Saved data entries
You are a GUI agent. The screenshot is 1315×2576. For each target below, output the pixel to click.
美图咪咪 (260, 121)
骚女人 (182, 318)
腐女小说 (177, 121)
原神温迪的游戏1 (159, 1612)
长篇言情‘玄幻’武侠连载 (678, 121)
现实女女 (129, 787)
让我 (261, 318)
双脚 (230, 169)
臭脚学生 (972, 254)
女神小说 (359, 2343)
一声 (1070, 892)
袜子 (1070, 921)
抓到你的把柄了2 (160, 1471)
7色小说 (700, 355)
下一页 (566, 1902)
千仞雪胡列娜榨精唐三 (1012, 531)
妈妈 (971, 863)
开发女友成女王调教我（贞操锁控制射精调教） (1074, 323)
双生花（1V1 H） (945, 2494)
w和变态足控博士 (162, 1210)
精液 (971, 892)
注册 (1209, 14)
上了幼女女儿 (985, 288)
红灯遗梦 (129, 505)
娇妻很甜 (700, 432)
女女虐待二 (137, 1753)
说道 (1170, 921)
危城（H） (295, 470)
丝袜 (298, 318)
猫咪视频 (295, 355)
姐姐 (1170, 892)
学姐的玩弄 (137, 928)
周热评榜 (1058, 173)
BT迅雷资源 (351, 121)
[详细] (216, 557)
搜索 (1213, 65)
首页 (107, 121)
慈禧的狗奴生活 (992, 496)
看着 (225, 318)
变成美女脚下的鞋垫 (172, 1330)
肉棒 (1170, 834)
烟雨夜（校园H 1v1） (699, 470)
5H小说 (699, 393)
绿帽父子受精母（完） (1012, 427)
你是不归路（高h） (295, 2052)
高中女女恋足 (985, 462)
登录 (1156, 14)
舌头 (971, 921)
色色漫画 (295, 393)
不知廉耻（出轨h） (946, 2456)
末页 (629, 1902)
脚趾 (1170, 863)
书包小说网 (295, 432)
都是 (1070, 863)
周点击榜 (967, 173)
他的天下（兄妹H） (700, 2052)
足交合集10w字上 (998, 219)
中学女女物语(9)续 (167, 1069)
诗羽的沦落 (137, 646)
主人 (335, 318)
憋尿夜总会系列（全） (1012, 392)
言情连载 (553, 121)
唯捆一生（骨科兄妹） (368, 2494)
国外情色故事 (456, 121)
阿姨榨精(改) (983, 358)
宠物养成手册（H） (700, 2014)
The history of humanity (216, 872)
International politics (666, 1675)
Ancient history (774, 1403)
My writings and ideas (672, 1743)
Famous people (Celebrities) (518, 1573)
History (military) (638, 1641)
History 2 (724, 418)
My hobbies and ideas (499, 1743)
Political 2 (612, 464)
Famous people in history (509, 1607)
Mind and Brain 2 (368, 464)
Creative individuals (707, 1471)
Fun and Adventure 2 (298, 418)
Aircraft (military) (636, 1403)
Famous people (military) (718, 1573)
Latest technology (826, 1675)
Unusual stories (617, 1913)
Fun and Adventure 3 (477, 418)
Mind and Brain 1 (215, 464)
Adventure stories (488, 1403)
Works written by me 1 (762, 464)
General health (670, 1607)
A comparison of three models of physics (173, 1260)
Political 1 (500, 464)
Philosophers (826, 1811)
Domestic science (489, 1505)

**AIM OF THE TASK:**
Send back every entry precisely as given.

**EXERCISE RESPONSE:**
You are a GUI agent. The screenshot is 1315×2576. For each target below, output the pixel to click.
美图咪咪 (260, 121)
骚女人 (182, 318)
腐女小说 (177, 121)
原神温迪的游戏1 (159, 1612)
长篇言情‘玄幻’武侠连载 (678, 121)
现实女女 (129, 787)
让我 (261, 318)
双脚 (230, 169)
臭脚学生 (972, 254)
女神小说 (359, 2343)
一声 (1070, 892)
袜子 (1070, 921)
抓到你的把柄了2 (160, 1471)
7色小说 (700, 355)
下一页 (566, 1902)
千仞雪胡列娜榨精唐三 (1012, 531)
妈妈 (971, 863)
开发女友成女王调教我（贞操锁控制射精调教） (1074, 323)
双生花（1V1 H） (945, 2494)
w和变态足控博士 (162, 1210)
精液 (971, 892)
注册 (1209, 14)
上了幼女女儿 (985, 288)
红灯遗梦 (129, 505)
娇妻很甜 (700, 432)
女女虐待二 (137, 1753)
说道 (1170, 921)
危城（H） (295, 470)
丝袜 (298, 318)
猫咪视频 (295, 355)
姐姐 (1170, 892)
学姐的玩弄 (137, 928)
周热评榜 (1058, 173)
BT迅雷资源 (351, 121)
[详细] (216, 557)
搜索 (1213, 65)
首页 (107, 121)
慈禧的狗奴生活 (992, 496)
看着 (225, 318)
变成美女脚下的鞋垫 (172, 1330)
肉棒 (1170, 834)
烟雨夜（校园H 1v1） (699, 470)
5H小说 (699, 393)
绿帽父子受精母（完） (1012, 427)
你是不归路（高h） (295, 2052)
高中女女恋足 (985, 462)
登录 (1156, 14)
舌头 (971, 921)
色色漫画 (295, 393)
不知廉耻（出轨h） (946, 2456)
末页 (629, 1902)
脚趾 (1170, 863)
书包小说网 (295, 432)
都是 (1070, 863)
周点击榜 (967, 173)
他的天下（兄妹H） (700, 2052)
足交合集10w字上 (998, 219)
中学女女物语(9)续 (167, 1069)
诗羽的沦落 (137, 646)
主人 (335, 318)
憋尿夜总会系列（全） (1012, 392)
言情连载 (553, 121)
唯捆一生（骨科兄妹） (368, 2494)
国外情色故事 (456, 121)
阿姨榨精(改) (983, 358)
宠物养成手册（H） (700, 2014)
The history of humanity (216, 872)
International politics (666, 1675)
Ancient history (774, 1403)
My writings and ideas (672, 1743)
Famous people (Celebrities) (518, 1573)
History (military) (638, 1641)
History 2 (724, 418)
My hobbies and ideas (499, 1743)
Political 2 (612, 464)
Famous people in history (509, 1607)
Mind and Brain 2 (368, 464)
Creative individuals (707, 1471)
Fun and Adventure 2 (298, 418)
Aircraft (military) (636, 1403)
Famous people (military) (718, 1573)
Latest technology (826, 1675)
Unusual stories (617, 1913)
Fun and Adventure 3 (477, 418)
Mind and Brain 1 (215, 464)
Adventure stories (488, 1403)
Works written by me 1 (762, 464)
General health (670, 1607)
A comparison of three models of physics (173, 1260)
Political 1 (500, 464)
Philosophers (826, 1811)
Domestic science (489, 1505)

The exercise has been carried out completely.